So even with a pegan diet, nutrient deficiencies can occur despite occasional meat consumption – especially because of the absence of legumes and grains. These whole-food, pegan ingredients also come with a price tag – not everyone can afford maple syrup, avocado, coconut oil and organic meat on a permanent basis.
The pegan diet bottom line
The pegan diet is great to try out for a while, especially to increase your awareness for healthy and sustainable nutrition. The most positive takeaway from this is the focus on healthy, nutrient-dense and fresh ingredients and the steps to breaking away from highly processed, unhealthy, and ready-to-eat foods. Omnivores who want to learn to limit their consumption of animal products could benefits from the pegan diet, as you wouldn’t completely eliminate fish, meat or eggs but also make a better effort to understand the sustainable and high quality food sources.

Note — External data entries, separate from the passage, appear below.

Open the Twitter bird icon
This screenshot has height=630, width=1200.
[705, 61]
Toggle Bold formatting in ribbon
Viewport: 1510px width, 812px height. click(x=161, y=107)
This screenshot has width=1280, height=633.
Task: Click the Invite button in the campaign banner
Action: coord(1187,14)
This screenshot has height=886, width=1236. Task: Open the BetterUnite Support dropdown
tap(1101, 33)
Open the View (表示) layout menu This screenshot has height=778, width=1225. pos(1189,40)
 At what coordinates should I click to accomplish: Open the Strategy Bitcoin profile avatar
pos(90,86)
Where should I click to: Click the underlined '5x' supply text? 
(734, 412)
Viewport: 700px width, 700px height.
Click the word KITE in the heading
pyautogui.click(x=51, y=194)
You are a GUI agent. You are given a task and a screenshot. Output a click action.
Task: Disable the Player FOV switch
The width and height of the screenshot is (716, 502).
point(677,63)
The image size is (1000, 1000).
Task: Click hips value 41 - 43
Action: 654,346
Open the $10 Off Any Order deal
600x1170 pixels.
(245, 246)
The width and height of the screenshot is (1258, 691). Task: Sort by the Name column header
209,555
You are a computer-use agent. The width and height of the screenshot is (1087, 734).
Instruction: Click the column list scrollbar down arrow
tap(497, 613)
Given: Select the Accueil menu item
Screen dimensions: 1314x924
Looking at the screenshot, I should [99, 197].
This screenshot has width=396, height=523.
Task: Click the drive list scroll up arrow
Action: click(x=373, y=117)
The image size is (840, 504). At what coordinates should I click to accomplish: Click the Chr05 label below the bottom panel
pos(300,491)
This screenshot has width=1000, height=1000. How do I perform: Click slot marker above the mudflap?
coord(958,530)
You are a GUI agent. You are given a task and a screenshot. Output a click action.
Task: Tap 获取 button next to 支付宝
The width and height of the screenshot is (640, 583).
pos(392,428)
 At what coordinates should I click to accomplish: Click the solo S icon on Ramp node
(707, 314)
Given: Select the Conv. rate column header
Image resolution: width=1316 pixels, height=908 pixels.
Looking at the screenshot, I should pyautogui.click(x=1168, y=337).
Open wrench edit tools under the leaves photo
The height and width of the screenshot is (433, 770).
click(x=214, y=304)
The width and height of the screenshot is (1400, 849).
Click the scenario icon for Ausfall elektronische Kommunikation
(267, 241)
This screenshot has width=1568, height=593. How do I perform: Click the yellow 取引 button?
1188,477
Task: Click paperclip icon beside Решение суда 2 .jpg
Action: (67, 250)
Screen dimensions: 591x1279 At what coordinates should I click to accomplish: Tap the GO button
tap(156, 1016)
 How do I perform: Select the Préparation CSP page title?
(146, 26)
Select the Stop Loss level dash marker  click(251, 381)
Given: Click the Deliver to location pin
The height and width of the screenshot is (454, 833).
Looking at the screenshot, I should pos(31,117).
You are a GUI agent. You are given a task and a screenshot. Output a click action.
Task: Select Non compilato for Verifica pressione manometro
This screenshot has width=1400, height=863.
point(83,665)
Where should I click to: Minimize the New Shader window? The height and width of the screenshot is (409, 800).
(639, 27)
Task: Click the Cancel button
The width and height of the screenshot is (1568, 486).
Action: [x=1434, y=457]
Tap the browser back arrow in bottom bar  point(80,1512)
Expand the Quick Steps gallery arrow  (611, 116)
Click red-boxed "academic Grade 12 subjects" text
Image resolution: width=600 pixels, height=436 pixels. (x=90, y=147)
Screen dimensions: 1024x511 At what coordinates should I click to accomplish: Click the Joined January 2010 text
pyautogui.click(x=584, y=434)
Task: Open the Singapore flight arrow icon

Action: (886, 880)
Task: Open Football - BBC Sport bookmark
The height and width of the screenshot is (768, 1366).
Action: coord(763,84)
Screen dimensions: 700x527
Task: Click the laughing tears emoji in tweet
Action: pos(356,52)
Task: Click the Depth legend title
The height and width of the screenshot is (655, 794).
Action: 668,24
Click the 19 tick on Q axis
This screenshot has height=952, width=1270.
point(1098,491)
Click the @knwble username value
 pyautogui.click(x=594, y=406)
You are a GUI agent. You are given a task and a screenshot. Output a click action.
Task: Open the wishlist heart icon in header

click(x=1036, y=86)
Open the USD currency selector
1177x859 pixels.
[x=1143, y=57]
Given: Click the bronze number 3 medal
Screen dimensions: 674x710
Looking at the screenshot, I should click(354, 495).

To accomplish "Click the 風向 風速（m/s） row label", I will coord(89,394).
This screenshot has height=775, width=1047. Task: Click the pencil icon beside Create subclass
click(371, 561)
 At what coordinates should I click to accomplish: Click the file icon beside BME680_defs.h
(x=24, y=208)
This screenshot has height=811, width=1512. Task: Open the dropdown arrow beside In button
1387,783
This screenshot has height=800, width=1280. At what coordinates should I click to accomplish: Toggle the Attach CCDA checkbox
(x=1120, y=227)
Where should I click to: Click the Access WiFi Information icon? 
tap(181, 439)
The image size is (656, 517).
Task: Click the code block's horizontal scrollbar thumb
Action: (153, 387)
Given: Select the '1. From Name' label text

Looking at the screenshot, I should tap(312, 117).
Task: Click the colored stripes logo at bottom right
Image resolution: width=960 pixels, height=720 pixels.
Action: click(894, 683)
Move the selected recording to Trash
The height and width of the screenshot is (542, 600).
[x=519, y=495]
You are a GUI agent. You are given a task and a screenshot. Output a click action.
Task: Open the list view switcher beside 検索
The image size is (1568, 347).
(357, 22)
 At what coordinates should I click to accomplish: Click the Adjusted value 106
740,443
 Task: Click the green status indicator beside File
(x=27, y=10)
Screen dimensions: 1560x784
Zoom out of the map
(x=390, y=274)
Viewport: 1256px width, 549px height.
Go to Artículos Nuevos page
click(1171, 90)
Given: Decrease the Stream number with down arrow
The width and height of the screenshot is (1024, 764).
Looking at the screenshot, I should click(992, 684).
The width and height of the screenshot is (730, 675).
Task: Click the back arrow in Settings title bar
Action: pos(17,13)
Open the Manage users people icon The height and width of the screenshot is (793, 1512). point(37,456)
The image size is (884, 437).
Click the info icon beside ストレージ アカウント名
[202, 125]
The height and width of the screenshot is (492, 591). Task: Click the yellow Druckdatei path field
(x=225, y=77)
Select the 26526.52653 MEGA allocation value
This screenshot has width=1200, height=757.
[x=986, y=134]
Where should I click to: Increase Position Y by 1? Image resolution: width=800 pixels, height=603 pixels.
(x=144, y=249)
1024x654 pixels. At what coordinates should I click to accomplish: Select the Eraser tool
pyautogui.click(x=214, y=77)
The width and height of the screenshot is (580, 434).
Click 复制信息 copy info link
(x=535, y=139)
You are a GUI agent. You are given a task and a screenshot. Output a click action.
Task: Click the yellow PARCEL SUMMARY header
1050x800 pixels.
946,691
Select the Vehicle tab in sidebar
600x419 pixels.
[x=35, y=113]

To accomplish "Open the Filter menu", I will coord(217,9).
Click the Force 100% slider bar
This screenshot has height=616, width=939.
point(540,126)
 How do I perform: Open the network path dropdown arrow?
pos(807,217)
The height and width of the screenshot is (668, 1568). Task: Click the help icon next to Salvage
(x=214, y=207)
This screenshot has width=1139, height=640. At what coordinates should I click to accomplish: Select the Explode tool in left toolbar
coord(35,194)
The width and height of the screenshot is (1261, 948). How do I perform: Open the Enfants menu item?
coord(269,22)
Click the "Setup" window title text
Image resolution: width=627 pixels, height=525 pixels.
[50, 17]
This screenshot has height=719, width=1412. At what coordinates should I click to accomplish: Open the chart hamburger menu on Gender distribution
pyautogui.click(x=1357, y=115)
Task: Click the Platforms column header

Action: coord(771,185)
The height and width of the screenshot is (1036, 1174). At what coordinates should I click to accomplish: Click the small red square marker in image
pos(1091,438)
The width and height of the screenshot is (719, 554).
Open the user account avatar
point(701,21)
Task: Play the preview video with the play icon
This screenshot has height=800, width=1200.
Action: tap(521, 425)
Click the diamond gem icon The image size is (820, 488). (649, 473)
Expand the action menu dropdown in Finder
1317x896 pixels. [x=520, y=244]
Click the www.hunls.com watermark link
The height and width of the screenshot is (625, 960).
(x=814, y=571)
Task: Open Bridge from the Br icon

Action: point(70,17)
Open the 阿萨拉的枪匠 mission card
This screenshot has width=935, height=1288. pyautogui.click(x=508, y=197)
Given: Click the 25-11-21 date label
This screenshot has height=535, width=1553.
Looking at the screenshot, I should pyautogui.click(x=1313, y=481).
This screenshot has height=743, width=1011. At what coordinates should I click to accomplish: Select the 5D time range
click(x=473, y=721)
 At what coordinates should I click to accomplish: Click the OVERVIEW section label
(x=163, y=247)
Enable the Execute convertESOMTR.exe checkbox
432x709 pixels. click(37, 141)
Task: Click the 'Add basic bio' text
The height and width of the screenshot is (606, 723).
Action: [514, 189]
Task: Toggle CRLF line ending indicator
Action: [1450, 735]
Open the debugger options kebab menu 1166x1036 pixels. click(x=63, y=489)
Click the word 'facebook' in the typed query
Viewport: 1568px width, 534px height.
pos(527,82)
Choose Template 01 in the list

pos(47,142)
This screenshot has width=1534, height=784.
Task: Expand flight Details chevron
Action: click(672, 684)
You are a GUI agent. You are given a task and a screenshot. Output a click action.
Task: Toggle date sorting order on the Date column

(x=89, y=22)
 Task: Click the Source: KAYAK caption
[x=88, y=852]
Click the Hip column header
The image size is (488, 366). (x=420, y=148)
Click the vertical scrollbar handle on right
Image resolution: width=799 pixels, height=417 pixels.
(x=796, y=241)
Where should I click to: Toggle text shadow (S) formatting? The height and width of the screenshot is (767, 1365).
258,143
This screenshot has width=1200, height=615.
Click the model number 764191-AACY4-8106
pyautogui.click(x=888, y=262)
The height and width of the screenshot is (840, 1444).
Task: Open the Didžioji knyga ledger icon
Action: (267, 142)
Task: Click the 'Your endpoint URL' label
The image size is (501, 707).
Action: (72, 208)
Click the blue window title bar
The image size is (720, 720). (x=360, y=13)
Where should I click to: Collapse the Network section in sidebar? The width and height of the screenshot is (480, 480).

Many find that the pegan diet is not feasible, long-term solution. In busy modern lives, it is often hard to find the time to cook fresh food every day, and sourcing high-quality and organic ingredients can prove to be rather expensive on the long-run. However, if you can master meal-prepping, this won’t necessarily be an issue.
Lastly, many question whether banning legumes or gluten from a diet is necessary, especially on the long run. Unless there is a proven allergy or intolerance, these foods can offer valuable nutritional sources. Sugar is also seen as a food “demon”, but it doesn’t necessarily need to be bad if eaten with limitations instead of eliminating it altogether.